La categoria si trova a dover far fronte con una domanda che non accenna a tornare ai livelli pre pandemici e con richieste, in termini di cosri, davvero basse.
L'effetto del Covid è stato infatti una riduzione della richiesta abbinata a tariffe low cost.
L'incertezza regna sovrana anche perché, come ribadito da Micol Caramello, Presidente di Federagit, "tra tutti gli operatori della cultura, l’obbligo colpisce solo le guide: a dipendenti e ricercatori degli enti museali, infatti non viene imposto alcun pass".

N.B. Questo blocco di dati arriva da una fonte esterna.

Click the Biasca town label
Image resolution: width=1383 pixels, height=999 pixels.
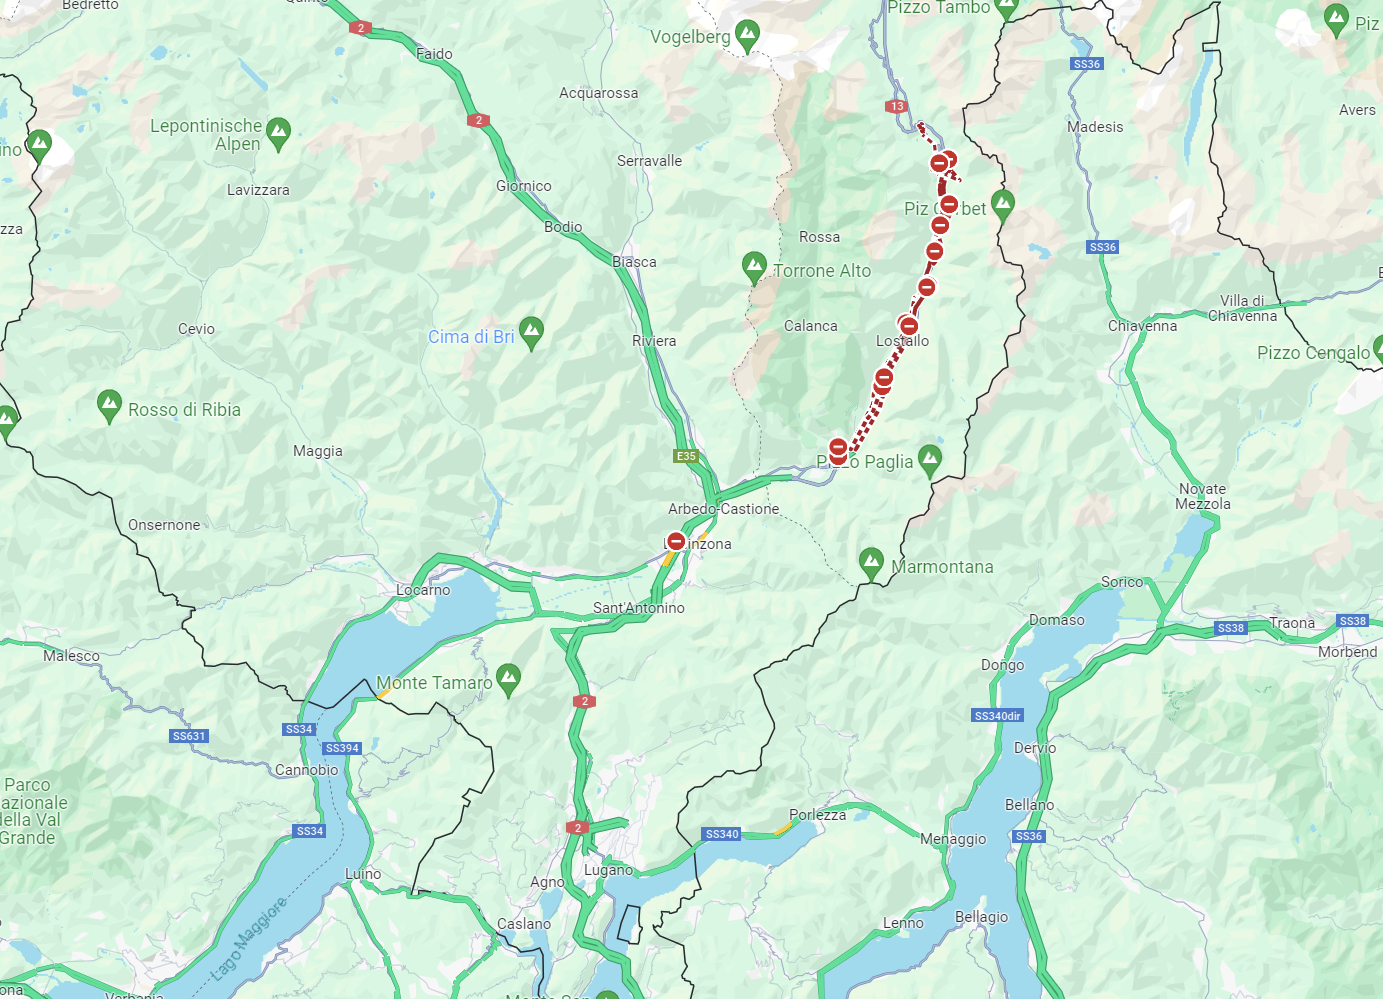tap(634, 262)
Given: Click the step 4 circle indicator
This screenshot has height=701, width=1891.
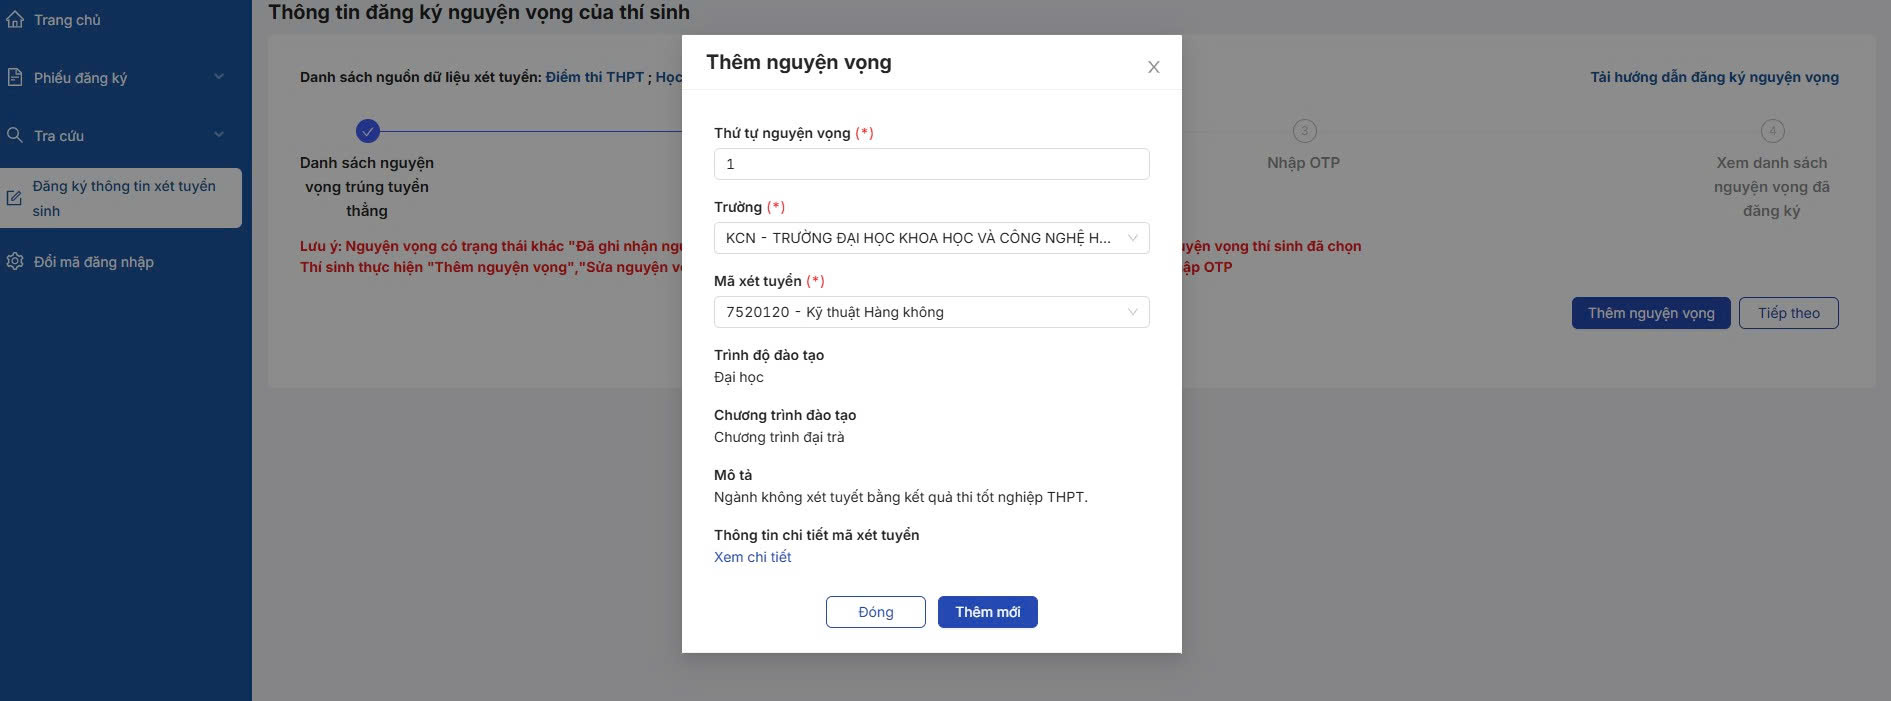Looking at the screenshot, I should point(1772,131).
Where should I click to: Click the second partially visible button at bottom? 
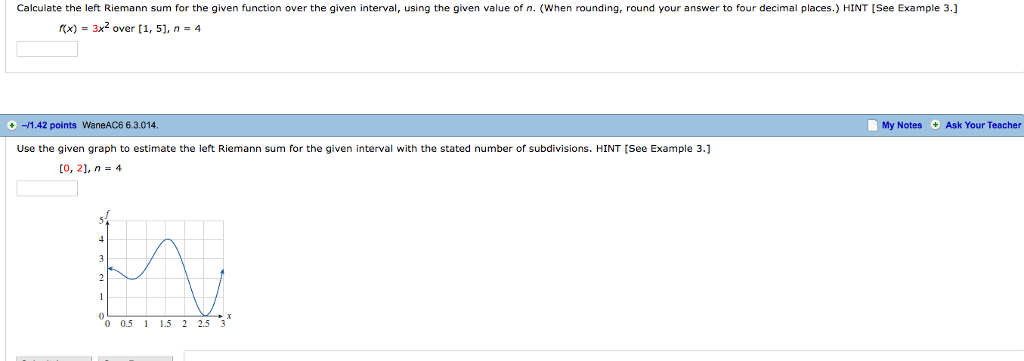[135, 358]
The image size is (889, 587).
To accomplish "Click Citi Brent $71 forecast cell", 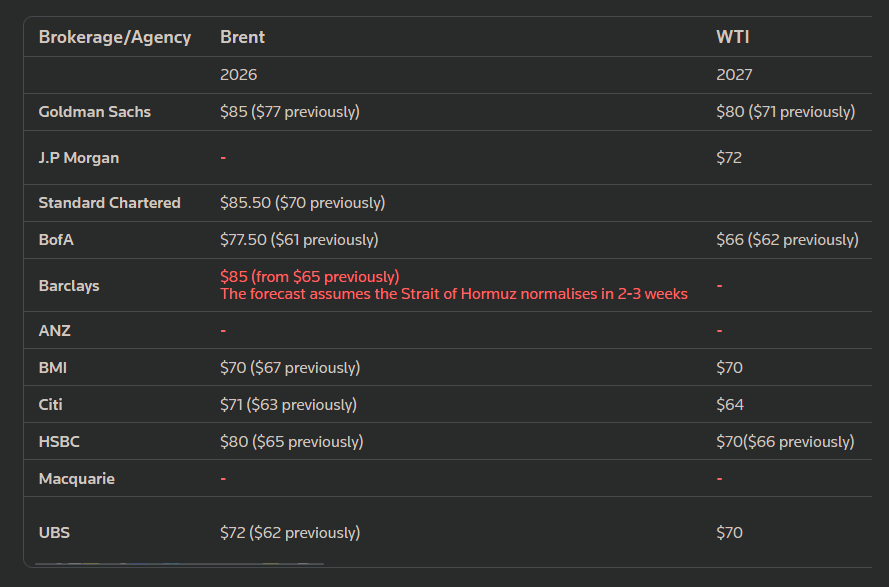I will (x=288, y=405).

"Come se non bastasse – ha sottolineato ancora – le regole sono ancora indefinite. A pochi giorni dall’avvio della misura, ad esempio, ancora non è chiaro se le guide e gli accompagnatori turistici che non sono stati ancora vaccinati, per lavorare con lo stesso gruppo per più giorni, debbano ripetere il tampone ogni 48 ore oppure no".
"Una grave mancanza di chiarezza – ha concluso Micol Caramello – che rischia di creare seri problemi ad un settore già al limite. Per questo chiediamo al Governo regole certe e definite, insieme ad indennizzi che compensino il crollo di fatturato dovuto alle limitazioni anti-covid".